THE TASK
Beginning with the line that contains "Open the Workspace", print each line to the end of the data exactly. Omit the pictures.

--*--

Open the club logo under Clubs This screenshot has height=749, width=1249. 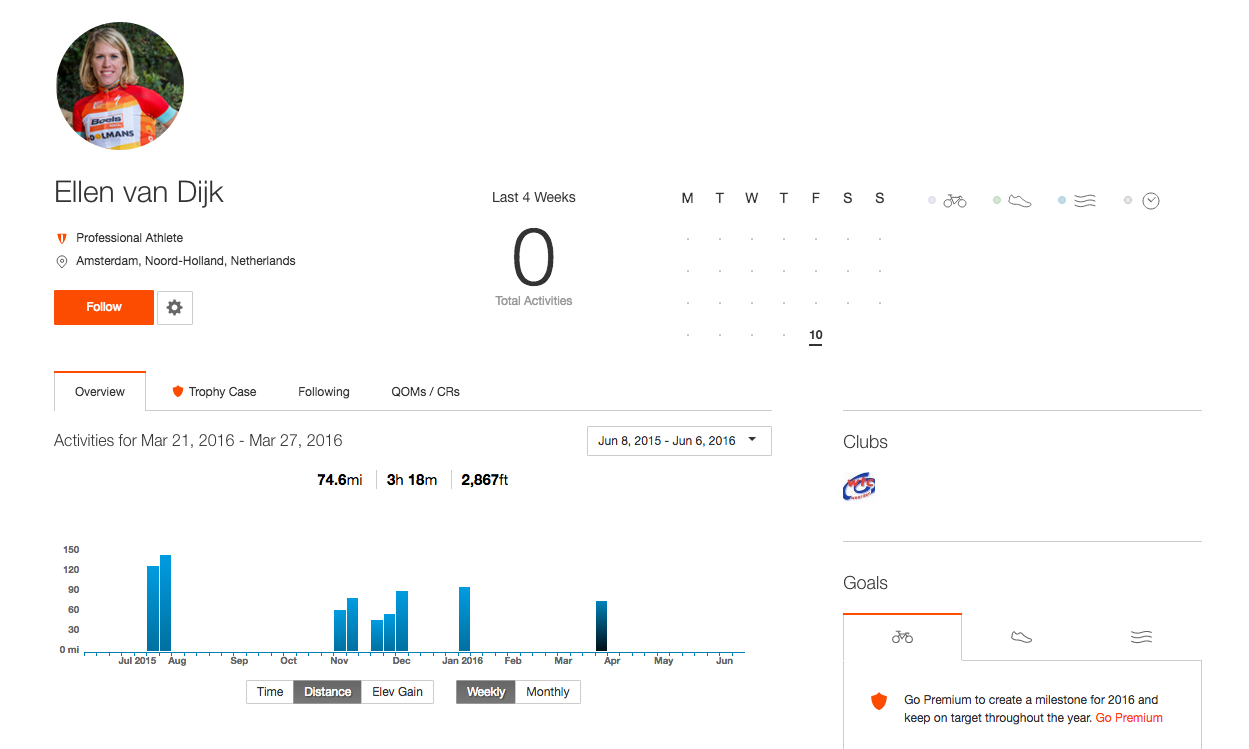point(859,487)
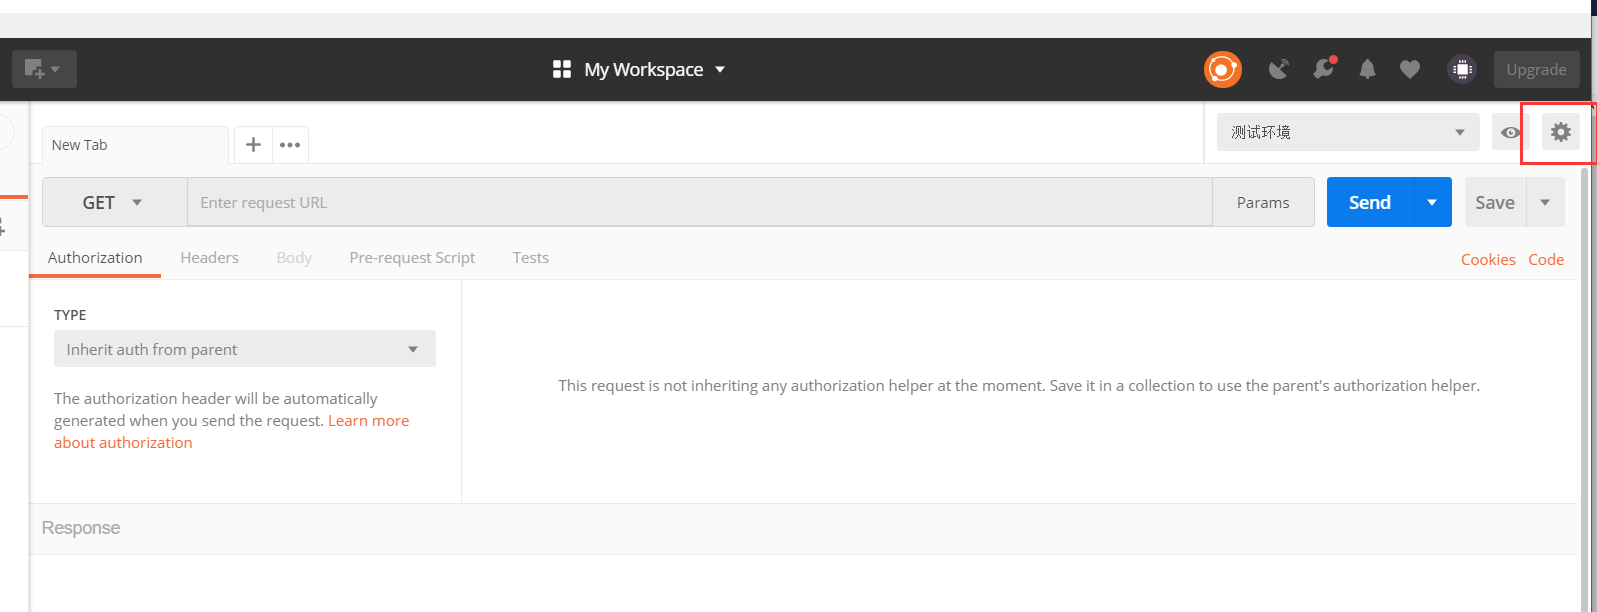
Task: Switch to the Headers tab
Action: pyautogui.click(x=209, y=258)

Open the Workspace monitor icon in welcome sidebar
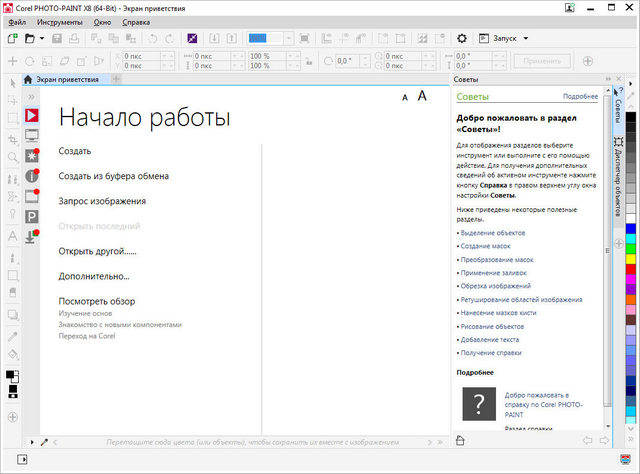[x=31, y=135]
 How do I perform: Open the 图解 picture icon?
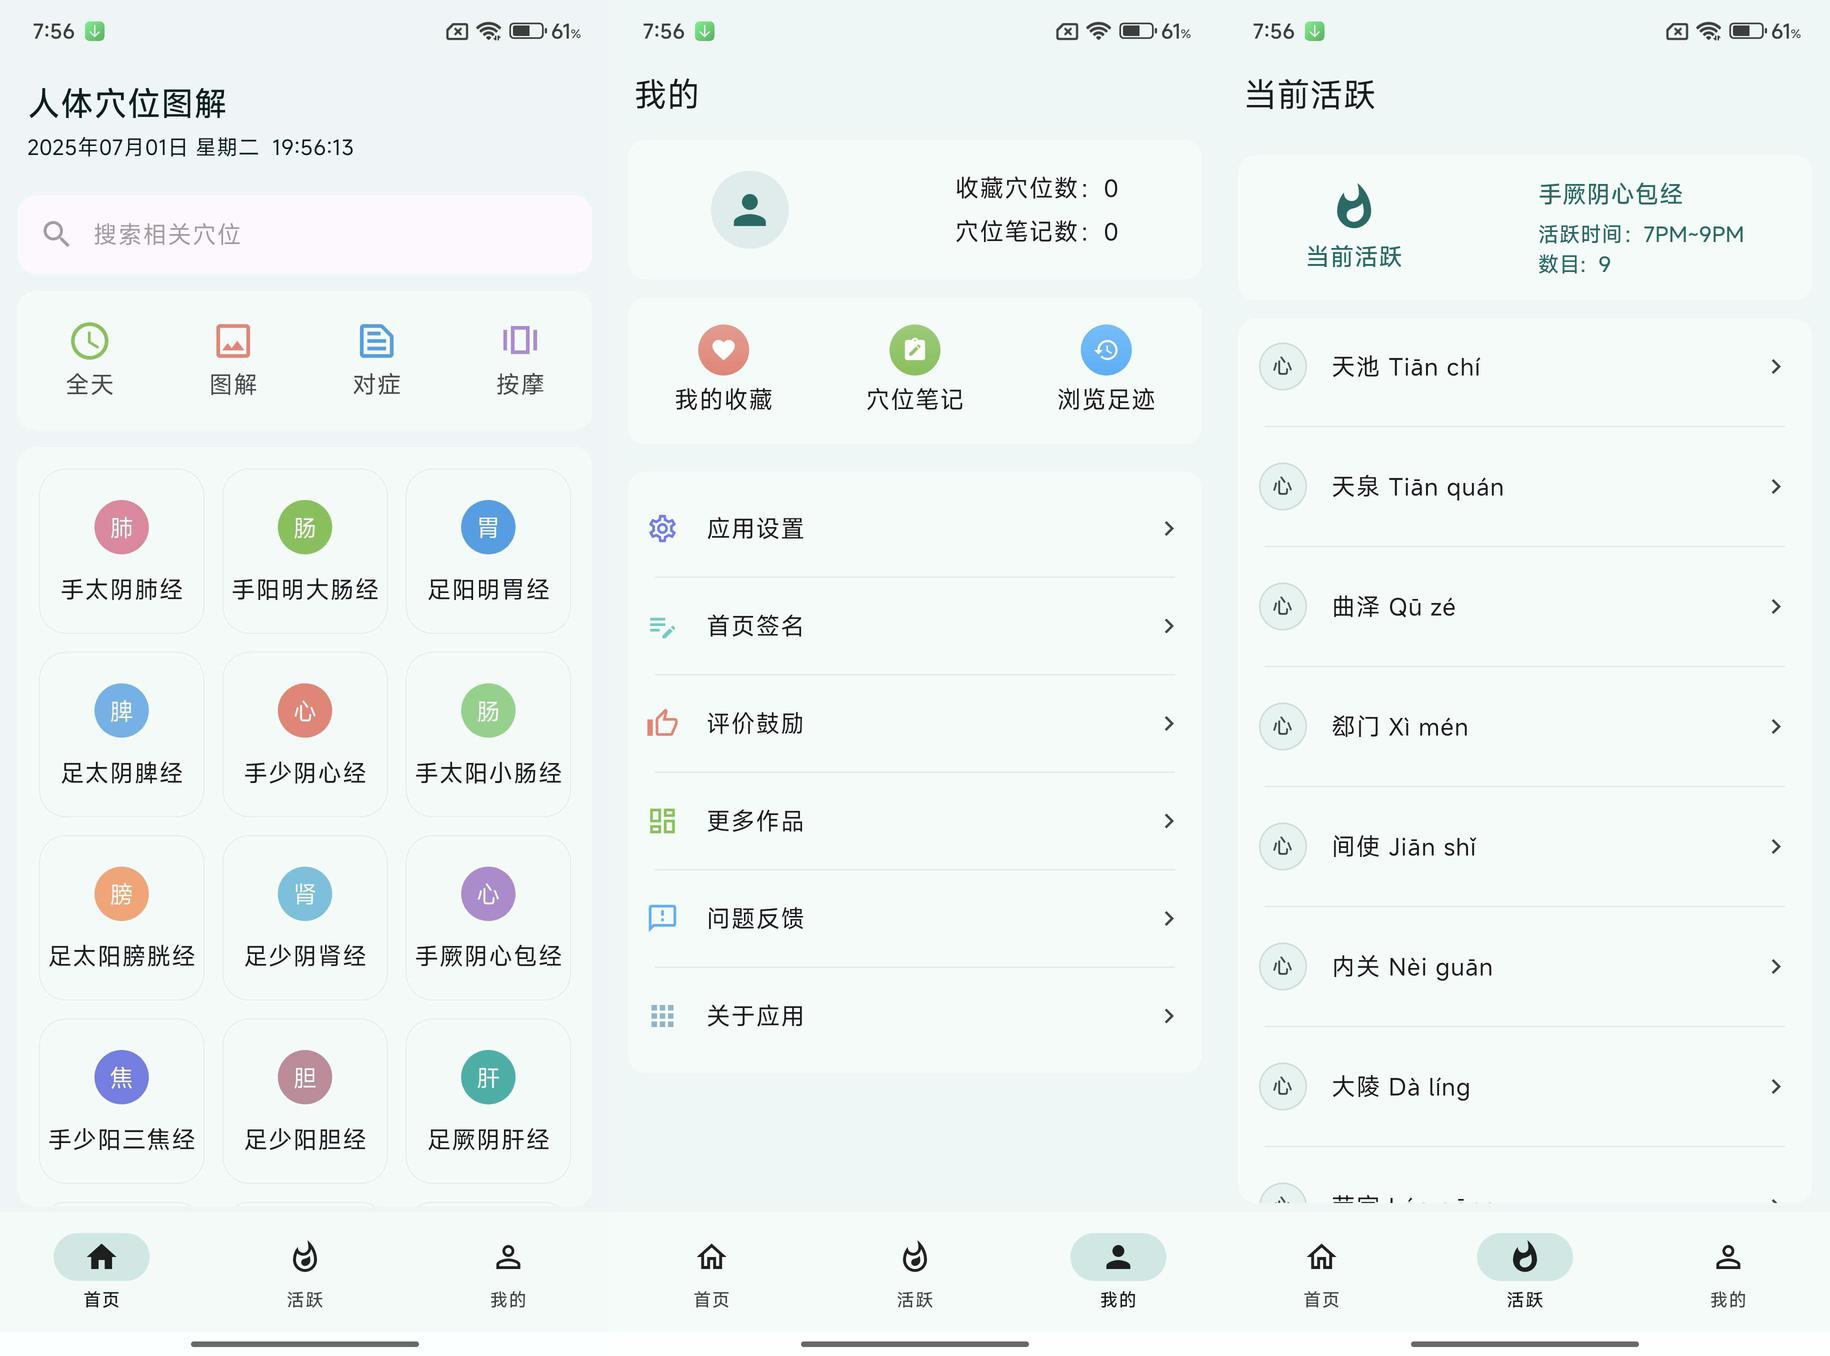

--*--

TASK RESULT
Open the Workspace monitor icon in welcome sidebar
[x=31, y=135]
 How do I perform: Open the 图解 picture icon?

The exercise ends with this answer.